## Intermediate Algebra (12th Edition)

$-4i-4$
$\bf{\text{Solution Outline:}}$ To divide the given expression, $\dfrac{-8i}{1+i} ,$ multiply both the numerator and the denominator by the complex conjugate of the denominator.

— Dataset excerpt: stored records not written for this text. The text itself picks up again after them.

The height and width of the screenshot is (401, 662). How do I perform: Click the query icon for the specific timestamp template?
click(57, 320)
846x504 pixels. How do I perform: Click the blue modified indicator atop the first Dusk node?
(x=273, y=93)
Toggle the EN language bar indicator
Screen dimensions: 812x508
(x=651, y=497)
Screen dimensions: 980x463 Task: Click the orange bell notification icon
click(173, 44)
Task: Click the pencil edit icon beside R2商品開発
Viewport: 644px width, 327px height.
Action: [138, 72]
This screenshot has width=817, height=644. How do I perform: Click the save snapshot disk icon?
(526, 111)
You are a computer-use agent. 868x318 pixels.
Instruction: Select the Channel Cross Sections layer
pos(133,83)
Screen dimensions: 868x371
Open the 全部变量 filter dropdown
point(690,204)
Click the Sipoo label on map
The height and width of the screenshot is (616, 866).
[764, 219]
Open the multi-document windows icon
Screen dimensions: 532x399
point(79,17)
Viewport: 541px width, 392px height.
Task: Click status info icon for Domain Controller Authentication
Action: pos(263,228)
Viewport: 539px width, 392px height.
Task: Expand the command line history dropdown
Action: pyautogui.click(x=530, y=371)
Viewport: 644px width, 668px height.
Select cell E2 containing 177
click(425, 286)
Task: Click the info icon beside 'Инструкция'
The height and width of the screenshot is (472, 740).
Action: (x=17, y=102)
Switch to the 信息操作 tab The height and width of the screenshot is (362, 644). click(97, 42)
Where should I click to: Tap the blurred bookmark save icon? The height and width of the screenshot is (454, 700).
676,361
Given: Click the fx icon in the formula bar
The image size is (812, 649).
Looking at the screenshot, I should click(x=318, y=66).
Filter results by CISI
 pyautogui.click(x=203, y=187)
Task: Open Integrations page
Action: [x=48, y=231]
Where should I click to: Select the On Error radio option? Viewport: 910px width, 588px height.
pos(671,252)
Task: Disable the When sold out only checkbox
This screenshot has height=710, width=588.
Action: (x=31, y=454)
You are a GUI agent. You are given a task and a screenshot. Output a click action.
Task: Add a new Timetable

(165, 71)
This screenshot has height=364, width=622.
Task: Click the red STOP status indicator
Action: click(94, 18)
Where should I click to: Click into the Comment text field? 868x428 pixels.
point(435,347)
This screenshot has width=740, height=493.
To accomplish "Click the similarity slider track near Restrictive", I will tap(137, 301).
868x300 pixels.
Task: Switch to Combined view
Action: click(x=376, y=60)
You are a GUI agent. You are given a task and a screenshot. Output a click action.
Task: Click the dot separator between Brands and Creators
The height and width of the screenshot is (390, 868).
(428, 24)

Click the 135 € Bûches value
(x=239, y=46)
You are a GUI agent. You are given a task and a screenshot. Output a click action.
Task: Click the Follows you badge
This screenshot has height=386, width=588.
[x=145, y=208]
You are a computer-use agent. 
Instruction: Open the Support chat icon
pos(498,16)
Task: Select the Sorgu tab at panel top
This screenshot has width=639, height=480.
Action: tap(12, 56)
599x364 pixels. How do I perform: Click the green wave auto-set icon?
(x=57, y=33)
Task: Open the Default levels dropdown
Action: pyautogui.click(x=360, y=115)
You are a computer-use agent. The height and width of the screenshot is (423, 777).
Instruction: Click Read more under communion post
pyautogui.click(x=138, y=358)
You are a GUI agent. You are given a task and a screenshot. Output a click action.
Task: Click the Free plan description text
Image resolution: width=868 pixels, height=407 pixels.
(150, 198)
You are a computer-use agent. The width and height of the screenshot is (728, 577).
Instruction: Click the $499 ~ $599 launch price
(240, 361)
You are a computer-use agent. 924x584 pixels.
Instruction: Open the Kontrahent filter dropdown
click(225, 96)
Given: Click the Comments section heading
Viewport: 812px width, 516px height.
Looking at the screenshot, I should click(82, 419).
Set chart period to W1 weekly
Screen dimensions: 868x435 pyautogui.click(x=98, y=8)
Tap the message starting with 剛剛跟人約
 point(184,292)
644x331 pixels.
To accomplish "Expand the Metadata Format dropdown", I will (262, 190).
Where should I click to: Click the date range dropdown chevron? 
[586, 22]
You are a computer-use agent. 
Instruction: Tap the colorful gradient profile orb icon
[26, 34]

Use $i^2=-1.$ $\bf{\text{Solution Details:}}$ Multiplying both the numerator and the denominator by the complex conjugate of the denominator, the expression above is equivalent to \begin{array}{l}\require{cancel} \dfrac{-8i}{1+i}\cdot\dfrac{1-i}{1-i} \\\\= \dfrac{-8i(1-i)}{(1+i)(1-i)} .\end{array} Using the product of the sum and difference of like terms which is given by $(a+b)(a-b)=a^2-b^2,$ the expression above is equivalent \begin{array}{l}\require{cancel} \dfrac{-8i(1-i)}{(1)^2-(i)^2} \\\\= \dfrac{-8i(1-i)}{1-i^2} .\end{array} Using the Distributive Property which is given by $a(b+c)=ab+ac,$ the expression above is equivalent to \begin{array}{l}\require{cancel} \dfrac{-8i(1)-8i(-i)}{1-i^2} \\\\= \dfrac{-8i+8i^2}{1-i^2} .\end{array} Since $i^2=-1,$ the expression above is equivalent to \begin{array}{l}\require{cancel} \dfrac{-8i+8(-1)}{1-(-1)} \\\\= \dfrac{-8i-8}{1+1} \\\\= \dfrac{-8i-8}{2} \\\\= \dfrac{2(-4i-4)}{2} \\\\= \dfrac{\cancel{2}(-4i-4)}{\cancel{2}} \\\\= -4i-4 .\end{array}